↓↓↓

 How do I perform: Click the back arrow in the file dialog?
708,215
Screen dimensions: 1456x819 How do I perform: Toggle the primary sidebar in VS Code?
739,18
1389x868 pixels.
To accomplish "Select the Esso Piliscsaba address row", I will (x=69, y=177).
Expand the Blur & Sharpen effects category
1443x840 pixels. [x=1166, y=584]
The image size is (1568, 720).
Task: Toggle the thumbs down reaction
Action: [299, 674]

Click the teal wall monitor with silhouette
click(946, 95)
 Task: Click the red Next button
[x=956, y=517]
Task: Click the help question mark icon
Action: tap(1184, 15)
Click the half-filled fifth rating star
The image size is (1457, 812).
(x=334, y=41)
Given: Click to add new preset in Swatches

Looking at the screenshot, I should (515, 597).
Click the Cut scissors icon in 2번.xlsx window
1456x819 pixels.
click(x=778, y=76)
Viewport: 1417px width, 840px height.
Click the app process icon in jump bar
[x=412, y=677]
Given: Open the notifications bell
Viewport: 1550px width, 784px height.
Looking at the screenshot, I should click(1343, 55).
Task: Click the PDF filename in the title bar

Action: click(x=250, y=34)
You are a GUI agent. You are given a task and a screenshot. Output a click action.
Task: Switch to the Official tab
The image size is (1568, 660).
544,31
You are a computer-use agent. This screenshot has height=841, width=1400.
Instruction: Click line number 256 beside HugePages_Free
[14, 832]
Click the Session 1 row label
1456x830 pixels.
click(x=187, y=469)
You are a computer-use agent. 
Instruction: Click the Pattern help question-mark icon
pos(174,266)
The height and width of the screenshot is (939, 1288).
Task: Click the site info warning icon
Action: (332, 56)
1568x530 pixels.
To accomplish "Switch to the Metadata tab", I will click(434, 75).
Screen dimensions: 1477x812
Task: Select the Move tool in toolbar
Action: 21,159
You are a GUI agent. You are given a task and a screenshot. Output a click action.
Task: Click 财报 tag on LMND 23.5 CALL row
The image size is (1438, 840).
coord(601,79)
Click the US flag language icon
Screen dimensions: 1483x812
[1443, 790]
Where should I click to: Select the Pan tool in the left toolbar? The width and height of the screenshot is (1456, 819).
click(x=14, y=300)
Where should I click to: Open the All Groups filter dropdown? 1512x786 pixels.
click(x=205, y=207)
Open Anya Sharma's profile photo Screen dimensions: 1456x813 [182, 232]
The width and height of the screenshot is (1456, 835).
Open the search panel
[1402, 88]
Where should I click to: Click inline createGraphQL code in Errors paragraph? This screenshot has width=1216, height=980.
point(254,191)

↑↑↑

(EXERCISE INSTRUCTIONS): An exact copy is required of each line from the one containing "Instruction: Click the" through the last line of the material, and of no other line.

(WRITTEN RESPONSE):
Instruction: Click the Pattern help question-mark icon
pos(174,266)
The height and width of the screenshot is (939, 1288).
Task: Click the site info warning icon
Action: (332, 56)
1568x530 pixels.
To accomplish "Switch to the Metadata tab", I will click(434, 75).
Screen dimensions: 1477x812
Task: Select the Move tool in toolbar
Action: 21,159
You are a GUI agent. You are given a task and a screenshot. Output a click action.
Task: Click 财报 tag on LMND 23.5 CALL row
The image size is (1438, 840).
coord(601,79)
Click the US flag language icon
Screen dimensions: 1483x812
[1443, 790]
Where should I click to: Select the Pan tool in the left toolbar? The width and height of the screenshot is (1456, 819).
click(x=14, y=300)
Where should I click to: Open the All Groups filter dropdown? 1512x786 pixels.
click(x=205, y=207)
Open Anya Sharma's profile photo Screen dimensions: 1456x813 [182, 232]
The width and height of the screenshot is (1456, 835).
Open the search panel
[1402, 88]
Where should I click to: Click inline createGraphQL code in Errors paragraph? This screenshot has width=1216, height=980.
point(254,191)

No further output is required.